The yearlong investigation culminated in the arrest of the teen and seven adults, as well as the seizure of more than 600 hydroponically grown marijuana plants with a street value of around $3 million, the Warren County Drug Task Force said.
The student, who was not named by the sheriff’s office, will face charges in juvenile court. The teen had $6,000 in cash in his bedroom closet when officers arrived with a search warrant, sheriff’s officials said.
“He was selling to six other people who were kind of like his lieutenants,” Drug Task Force Commander John Burke said. “Then they were distributing the drugs to other high school students.”
The juvenile told authorities he was not selling marijuana or conducting his business on the grounds of the high school, according to Hamilton County Prosecutor David Fornshell.
“There were strict orders not to sell at (the school) because you would get caught and the punishment would be severe,” Fornshell said at a news conference.

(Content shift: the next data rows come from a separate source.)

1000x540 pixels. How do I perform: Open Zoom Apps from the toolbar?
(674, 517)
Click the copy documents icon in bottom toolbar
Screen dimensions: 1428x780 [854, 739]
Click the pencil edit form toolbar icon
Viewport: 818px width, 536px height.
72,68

He said the 17-year-old had been dealing drugs since he was at least 15. Through him, undercover investigators were able to trace the supply of drugs to three different individuals.
Fornshell described the teen as seeming “like someone who’d be in a church youth group or honor program.”
“He clearly had a high level of intelligence, but it was very misguided,” Fornshell said.
He and the students who worked for him supplied Mason and nearby King high schools, Burke said. Other students who allegedly worked under the teen may eventually be charged also.
The investigation netted suspects who allegedly were growing high-grade hydroponic marijuana out of houses in Norwood and Hamilton and a furniture warehouse in Blue Ash, all in the Cincinnati area. The pot sold for $5,000 a pound, Burke said.
The adults indicted range in age from 20 to 58. All face multiple charges including possessing, cultivating and trafficking in marijuana. They were indicted Friday and were still being rounded up Monday, Burke said.
“This is a unique situation where we’ve been able to start at one level and move up the ladder to the source,” Burke said. “The case is made even more egregious because it involved juveniles.”
Mason City School Superintendent Gail Kist-Kline said school officials combat drug activity by routinely conducting surprise sweeps, providing programs on drug use and abuse for students and employing a school resource officer.